Tantangan Hidup Sebagai Dosen
Menjadi seorang tenaga pengajar, dosen tidak seperti yang kebanyakan orang bayangkan. Dulu saya melihat dosen ini kerjanya sepertinya tidak terlalu berat, (hanya) mengajar. Anda yang memiliki pemikiran seperti itu, selamat anda kena prank.
Kenyataannya, dosen adalah profesi yang dekat dengan stress dan oleh sebab itu dibutuhkan kemampuan manajerial yang baik. Yang dikerjakan seirang dosen (ternyata) tidak hanya mengajar. Kalau secara formal seringkali disebukan bahwa dosen memiliki tugas tri dharma : pengajaran, penelitian, dan pengabdian pada masyarakat. Selain mengajar mahasiswa, dosen dituntut untuk mengerjakan penelitian dan melaksanakan kegiatan pengabdian pada masyarakat. Itu formalnya, pada kenyataannya ada satu hal yang sebenarnya sering disebutkan namun tidak diakui sebagai dharma dosen yaitu mengerjakan tugas tambahan.
Tugas tambahan ini bentuknya sangat bervariasi, mulai dari mendapatkan tugas administratif seperti mengerjakan borang akreditasi, atau tugas menjadi panitia kegiatan di prodi / fakultas / universitas. Bisa juga berupa tugas bidang-bidang yang ada di kampus misal bidang kemahasiswaan yang di dalamnya menangani tracer studi dan pendataan alumni, atau menangani penjadwalan sidang tugas akhir. Bentuk lain bisa berupa tugas jabatan struktural, mulai dari jabatan di tingkat program studi hingga di tingkat universitas. Sayangnya tugas tambahan tersebut belum semua dihitung sebagai beban kerja, padahal tambahan tugas di luar tri dharma perguruan tinggi memiliki resiko dan peluang mmenyita waktu, pikiran, dan tenaga yang tidak kalah besar dengan tugas pokok tri dharma. Pengalaman saya dengan salah satu kesibukan tambahan yang cukup menyita waktu adalah ketika mengurusi pendafataran mahasiswa mengikuti program Merdeka Belajar - Kampus Merdeka (MBKM). Sebagai bagian dari tim rekognisi, saya ikut pusing memetakan sebuah kegiatan MBKM akan diakui menjadi mata kuliah apa saja di prodi. Hampir setiap minggu selama kurang lebih 1,5 bulan selalu ada rapat untuk membahas hal tersebut. Menurut saya, MBKM sebenarnya bagus tapi implementasinya di lapangan sungguh sangat menyita waktu dan pikiran karena panduan teknis belum ada, dan tawaran kegiatannya sangat banyak yang mana satu per satu harus dibahas untuk ditentukan rekognisi mata kuliahnya.

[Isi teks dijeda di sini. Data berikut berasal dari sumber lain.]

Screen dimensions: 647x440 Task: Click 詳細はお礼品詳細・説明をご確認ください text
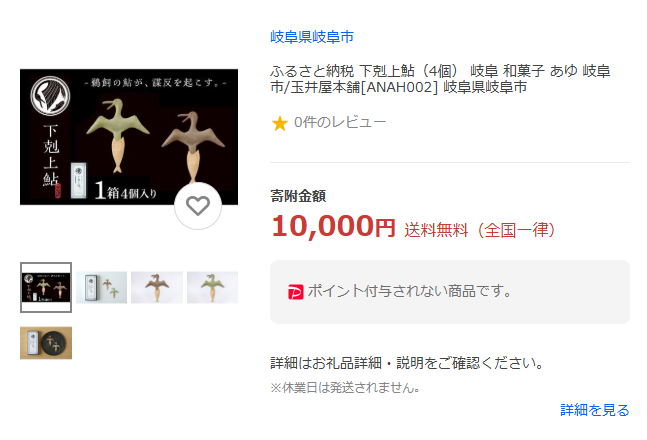coord(408,363)
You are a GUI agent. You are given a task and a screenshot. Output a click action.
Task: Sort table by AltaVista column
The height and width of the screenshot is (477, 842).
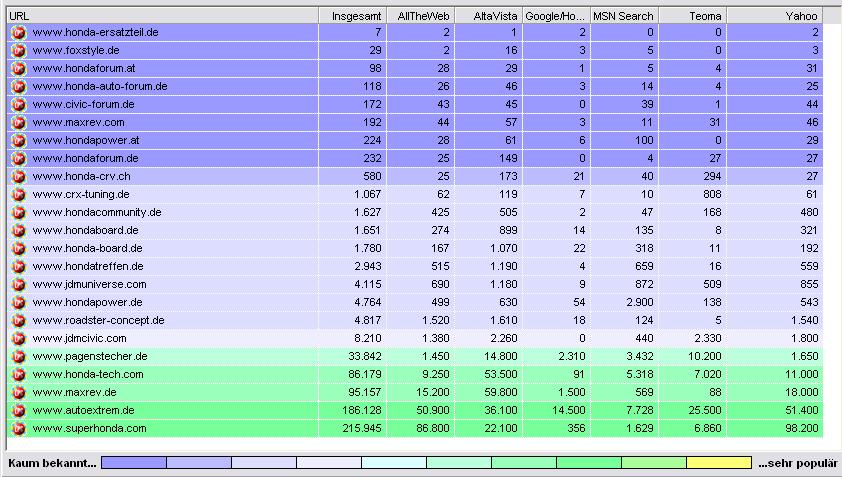tap(488, 16)
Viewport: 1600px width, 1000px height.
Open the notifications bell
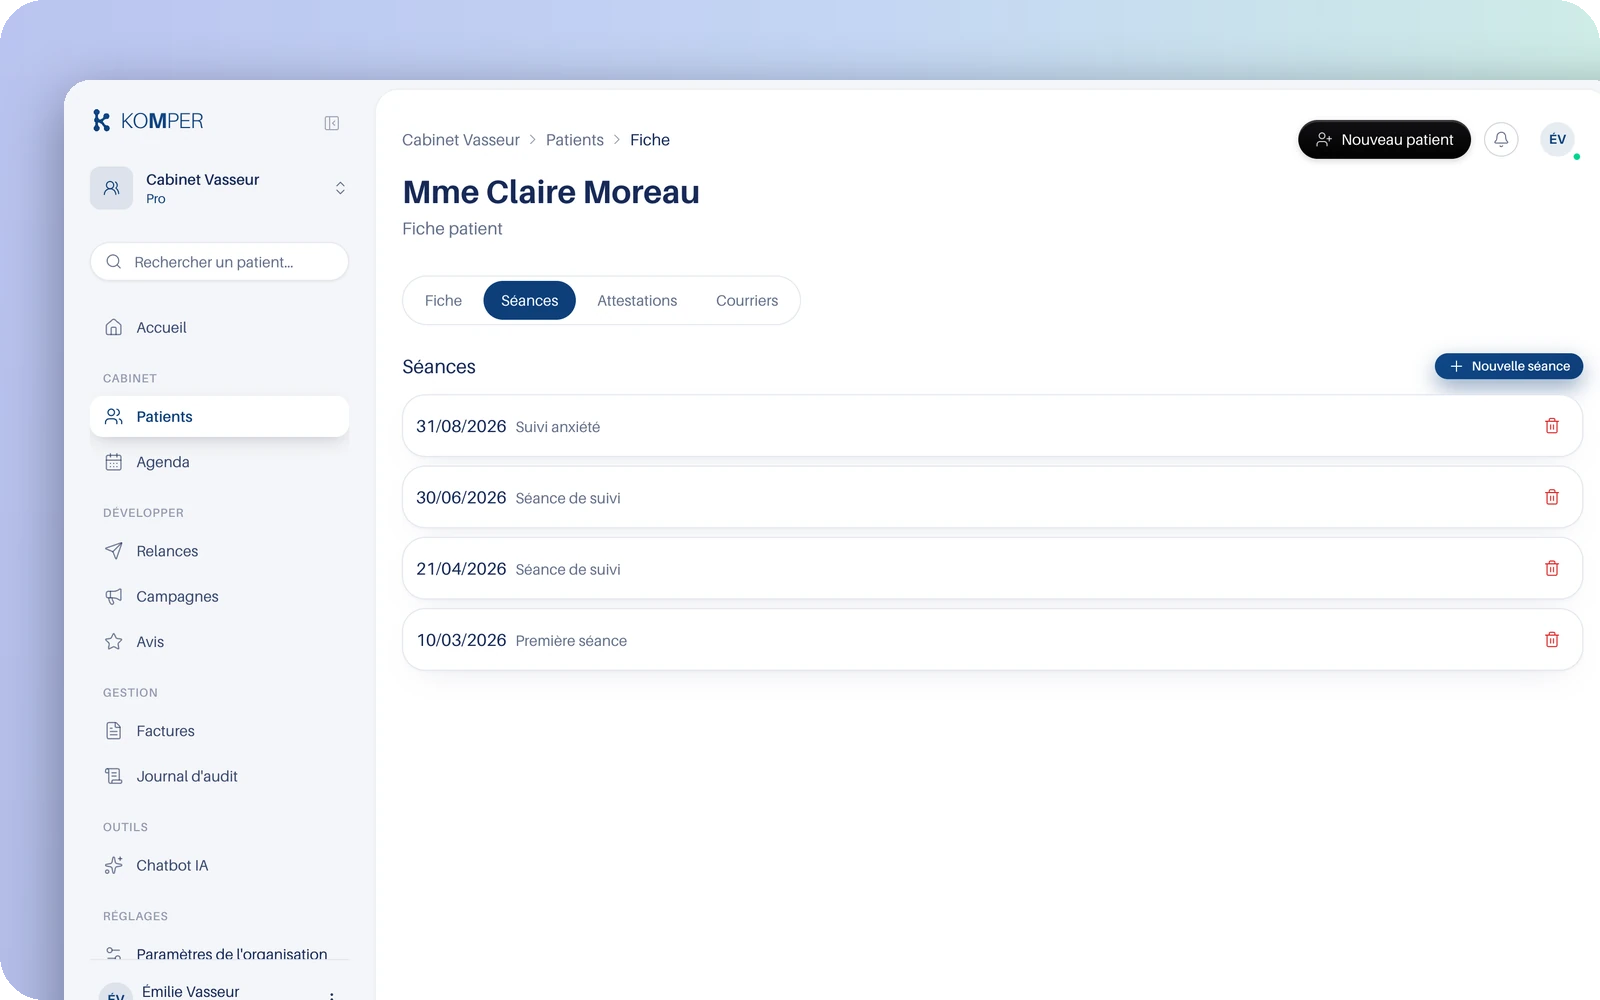tap(1501, 140)
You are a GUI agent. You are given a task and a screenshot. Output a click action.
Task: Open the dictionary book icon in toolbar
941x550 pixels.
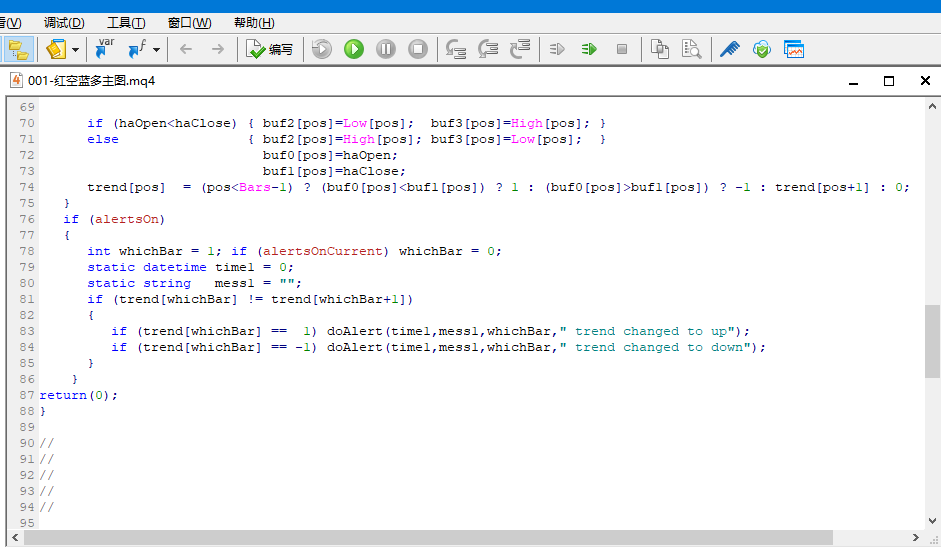[56, 49]
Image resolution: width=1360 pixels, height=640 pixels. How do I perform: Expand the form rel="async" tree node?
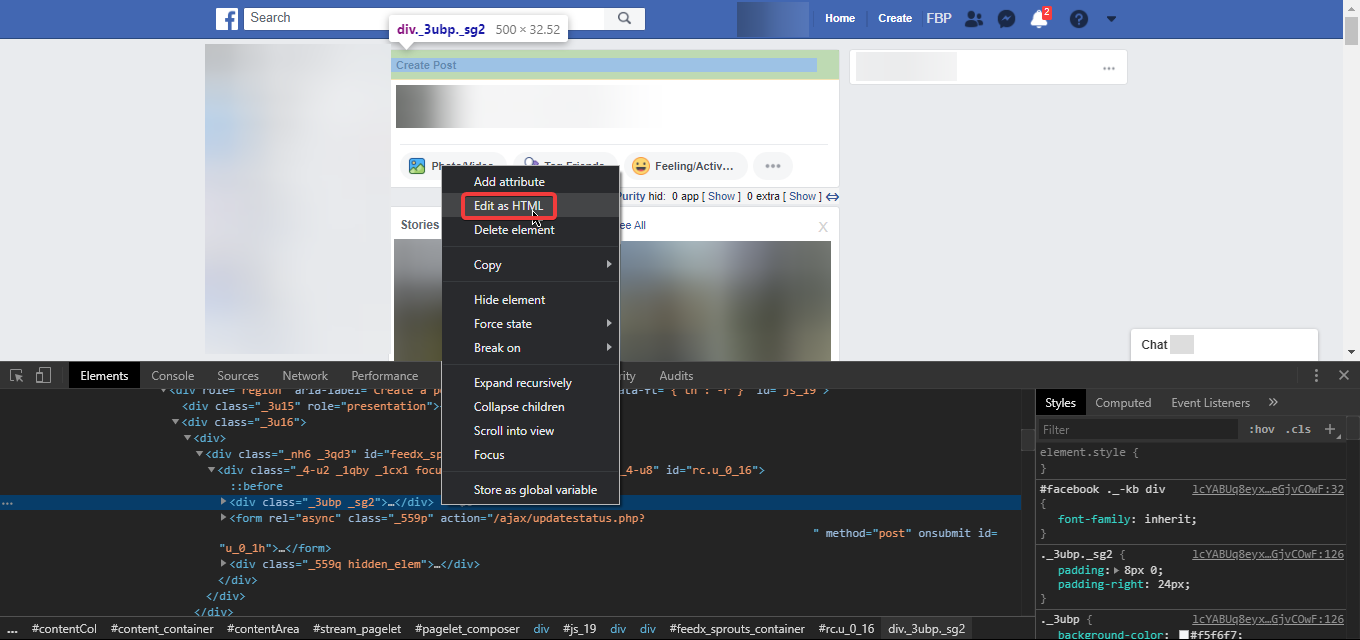(224, 518)
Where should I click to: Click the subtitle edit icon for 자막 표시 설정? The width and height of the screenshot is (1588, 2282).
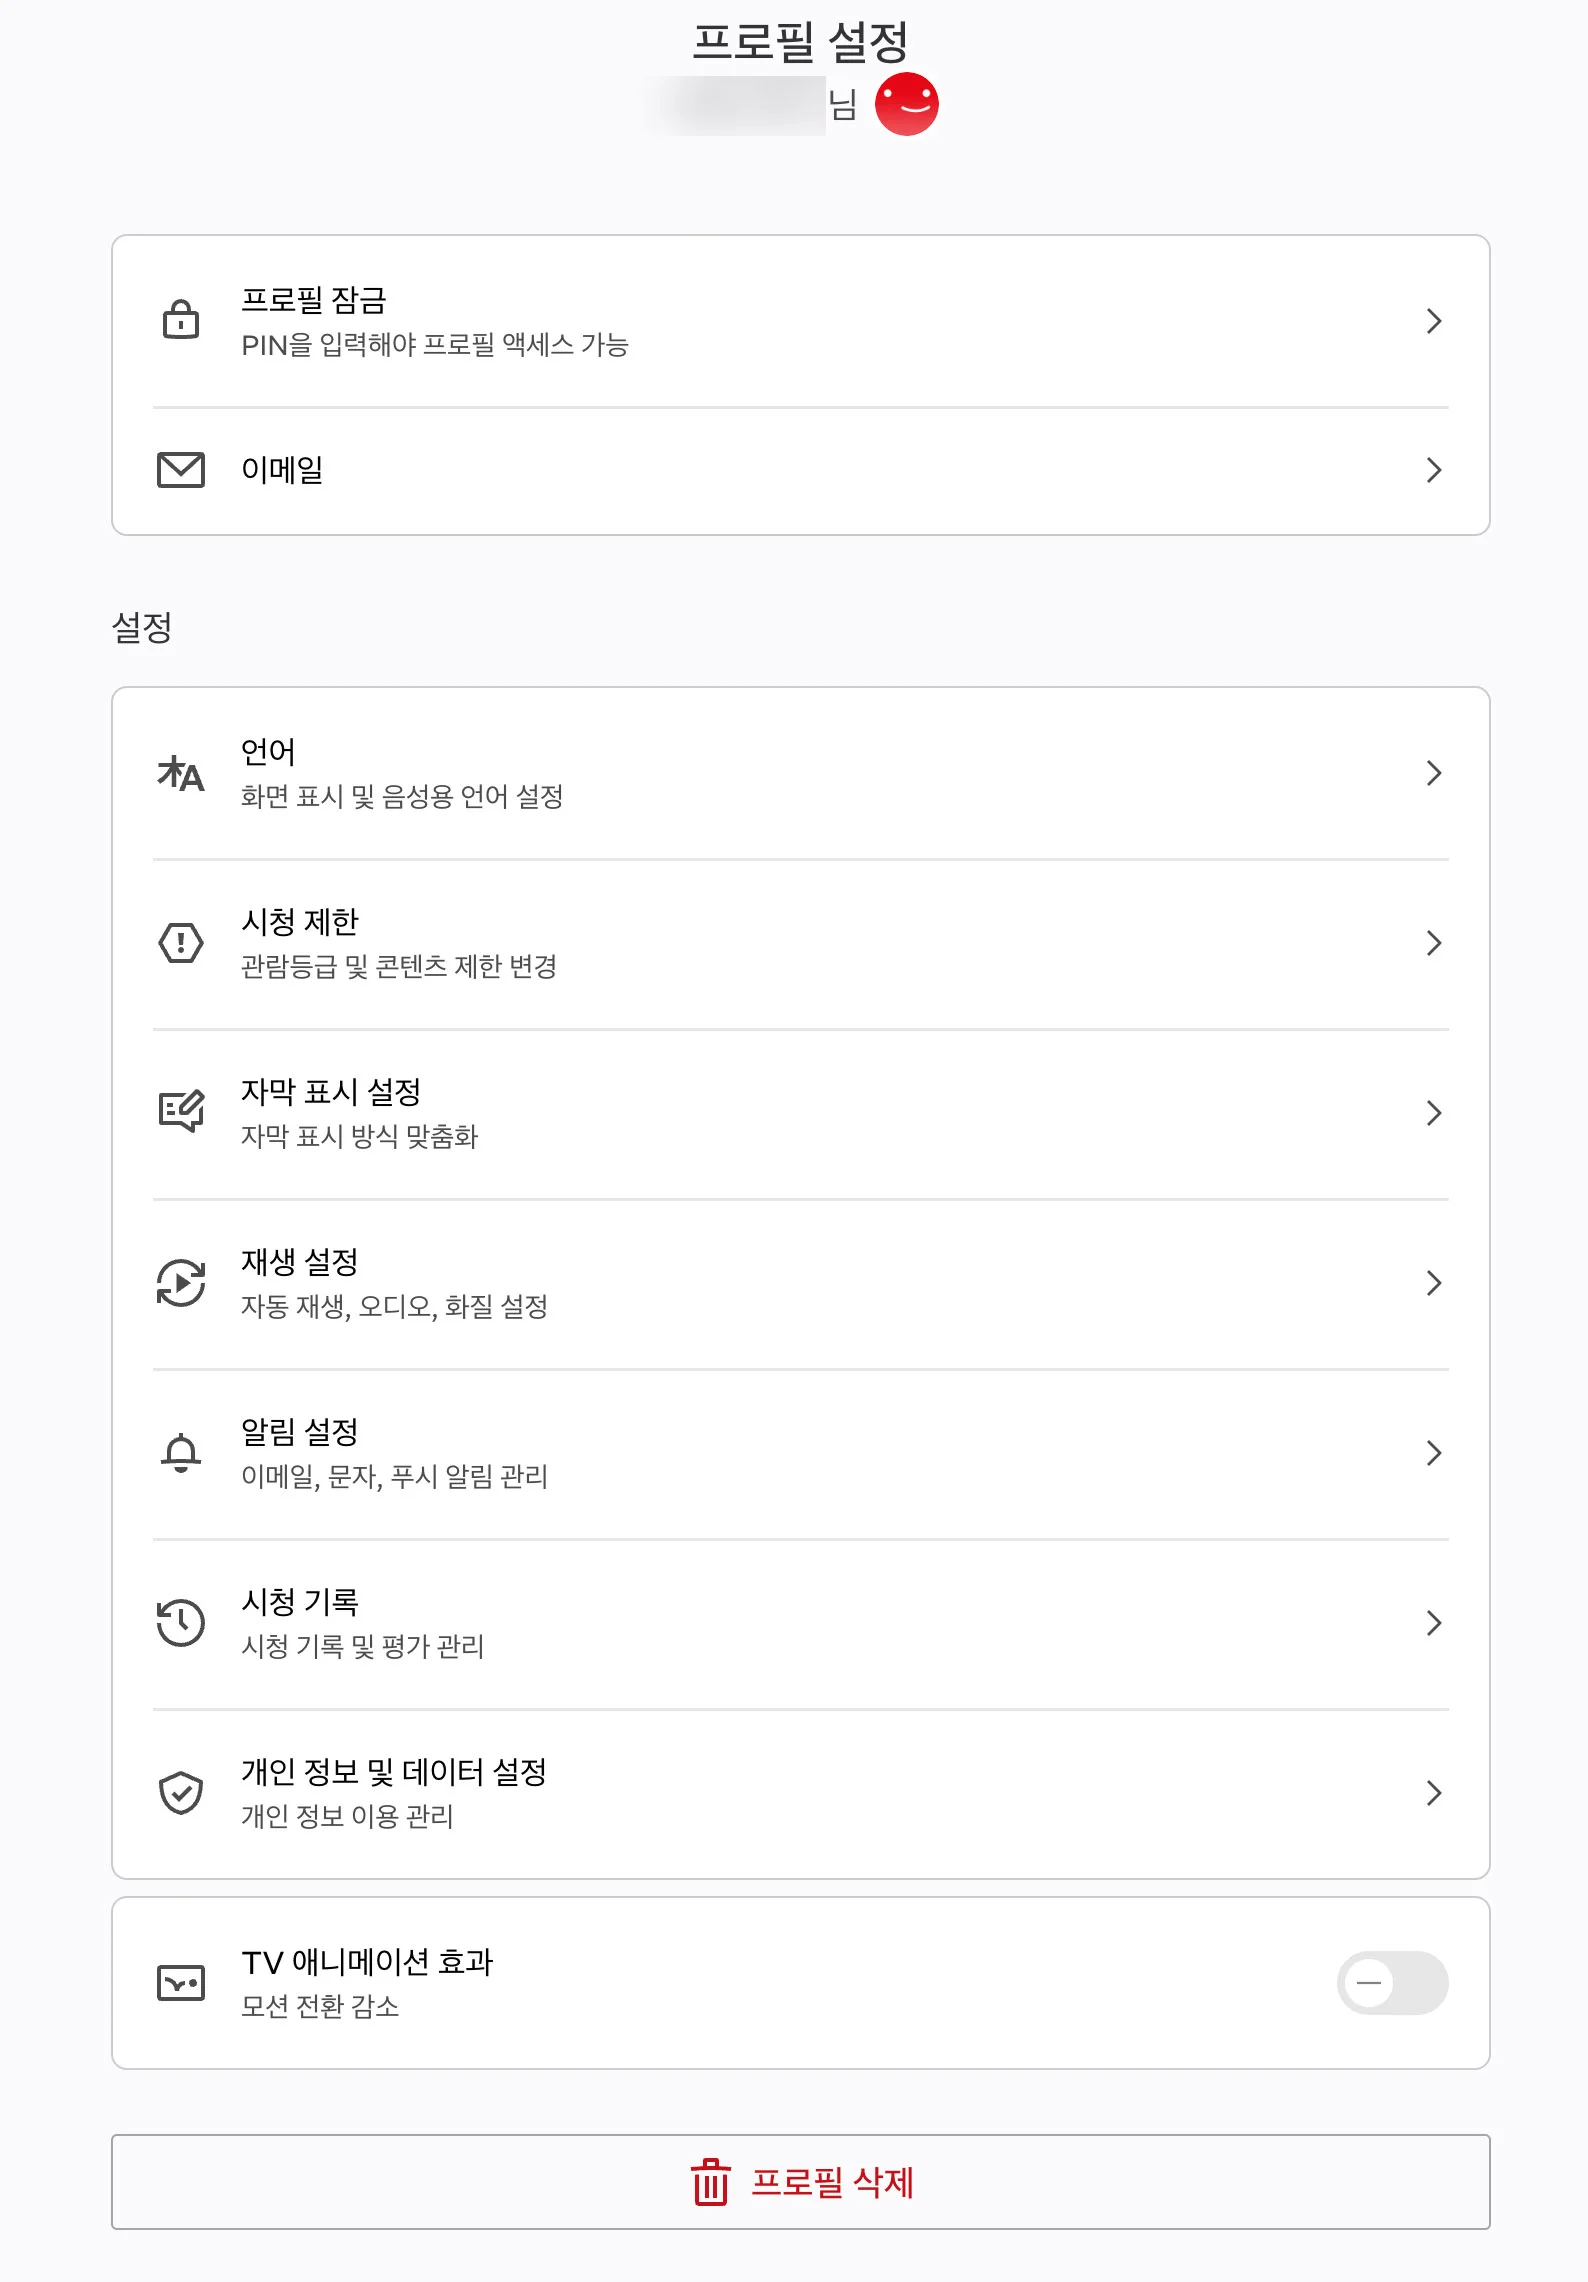pos(181,1111)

Belum lagi ditambah dengan tanggung jawab dan beban dosen sebagai pribadi yang memiliki peran dalam keluarga dan masyarakat. Dosen juga manusia biasa, di luar kampus dia bisa jadi adalah seorang ayah atau seorang ibu bagi anaknya, bisa jadi seorang dosen sekaligus juga sebagai ketua RT di lingkungan tempat tinggalnya. Semua membutuhkan perhatian, tidak bisa diabaikan begitu saja.
Saya salut dengan dosen-dosen yang mampu memenuhi tanggung jawab dan tugas dengan baik, baik itu di kampus maupun di luar kampus, yang mampu menyeimbangkan kehidupan pribadi dengan kehidupan kampus, karena itu semua tidak mudah. Sebagai penutup, saya ingin mengajak pembaca sekalian untuk menjaga keseimbangan psikologis, seimbangkanlah pekerjaan dengan kehidupan pribadi.